Purposes of processing
- preliminary assessment of recovery prospects;
- responding to your enquiry and conducting any subsequent engagement;
- preparation and performance of an engagement letter, if you instruct us;
- compliance with the Fifth Anti-Money-Laundering Directive (AMLD5) and KYC procedures.
Legal bases (Art. 6 GDPR)
Processing is carried out on the basis of your consent (Art. 6(1)(a)), the performance of a contract with you (Art. 6(1)(b)), compliance with a legal obligation (Art. 6(1)(c)) and our legitimate interest in the orderly provision of consultancy services (Art. 6(1)(f)).
Recipients
Personal data is shared only to the extent necessary to achieve the purpose: with partner advocates in the Netherlands, Germany and Denmark in the event of litigation; with banks for chargeback proceedings; with European regulators (AFM, BaFin, DFSA, CySEC) where complaints are filed; and with infrastructure providers (hosting, secure mail) under written Data Processing Agreements. We do not sell your data and we do not disclose it to advertising networks.
International transfers
Where data is transferred outside the EEA, the transfer takes place under the EU Standard Contractual Clauses (SCC 2021/914), an adequacy decision of the European Commission or another mechanism provided for in Chapter V of the GDPR.
Retention
Data of enquiries that do not become engagements is deleted within 24 months. Data of clients who instruct us is retained for 7 years after the closure of the file, in compliance with German bookkeeping law (Handelsgesetzbuch §257) and AMLD5.
Your rights
Under Articles 15–22 GDPR you have the right to access your data, to have it rectified or erased, to object to processing, to request portability and to withdraw consent. Requests are addressed to privacy@aureliusandcole.eu and answered within 30 calendar days.
Cookies and analytics
The site uses cookies for session continuity and aggregate analytics. Details are set out in our Cookie Policy. Analytics and marketing cookies are loaded only after your explicit consent through the consent banner.

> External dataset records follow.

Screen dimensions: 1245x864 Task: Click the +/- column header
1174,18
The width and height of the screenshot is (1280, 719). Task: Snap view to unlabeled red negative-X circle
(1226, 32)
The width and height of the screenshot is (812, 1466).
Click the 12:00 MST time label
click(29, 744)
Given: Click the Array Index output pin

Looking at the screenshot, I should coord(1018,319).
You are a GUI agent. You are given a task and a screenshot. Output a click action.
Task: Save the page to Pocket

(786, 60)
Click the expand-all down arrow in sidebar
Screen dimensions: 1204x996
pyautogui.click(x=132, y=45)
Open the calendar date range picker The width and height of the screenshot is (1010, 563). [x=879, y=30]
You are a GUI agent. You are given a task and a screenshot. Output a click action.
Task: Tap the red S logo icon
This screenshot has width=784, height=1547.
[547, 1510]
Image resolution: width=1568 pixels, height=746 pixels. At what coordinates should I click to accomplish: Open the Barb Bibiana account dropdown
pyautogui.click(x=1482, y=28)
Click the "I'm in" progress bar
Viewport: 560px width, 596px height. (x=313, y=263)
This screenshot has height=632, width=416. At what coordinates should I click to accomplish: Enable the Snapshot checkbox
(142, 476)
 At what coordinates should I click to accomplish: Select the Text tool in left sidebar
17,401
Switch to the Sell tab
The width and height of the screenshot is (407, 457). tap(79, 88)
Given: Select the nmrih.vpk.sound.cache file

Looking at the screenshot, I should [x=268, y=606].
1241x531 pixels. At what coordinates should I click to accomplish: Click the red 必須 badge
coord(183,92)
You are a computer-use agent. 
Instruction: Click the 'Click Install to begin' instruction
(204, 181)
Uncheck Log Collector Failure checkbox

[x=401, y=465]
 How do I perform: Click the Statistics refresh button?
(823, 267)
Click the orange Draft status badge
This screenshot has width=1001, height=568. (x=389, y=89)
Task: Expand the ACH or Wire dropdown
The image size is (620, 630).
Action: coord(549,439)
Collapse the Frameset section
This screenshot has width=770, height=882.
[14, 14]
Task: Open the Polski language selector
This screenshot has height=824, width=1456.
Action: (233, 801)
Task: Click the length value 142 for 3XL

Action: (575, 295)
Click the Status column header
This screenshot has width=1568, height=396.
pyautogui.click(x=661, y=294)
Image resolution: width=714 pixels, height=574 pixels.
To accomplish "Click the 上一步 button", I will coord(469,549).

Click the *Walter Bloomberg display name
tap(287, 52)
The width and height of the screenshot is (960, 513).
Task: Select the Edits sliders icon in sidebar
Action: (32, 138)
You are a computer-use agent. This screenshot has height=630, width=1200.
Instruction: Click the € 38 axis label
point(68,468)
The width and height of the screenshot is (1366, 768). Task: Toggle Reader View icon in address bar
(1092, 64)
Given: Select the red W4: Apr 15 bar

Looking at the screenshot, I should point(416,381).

Complaints to the supervisory authority
If you consider that your rights as a data subject have been infringed, you may lodge a complaint with the Hessian Commissioner for Data Protection and Freedom of Information (datenschutz.hessen.de), or with the supervisory authority of your country of residence within the EU.
Changes
This Notice may be updated. The current version is always available on this page; the date is shown at the top.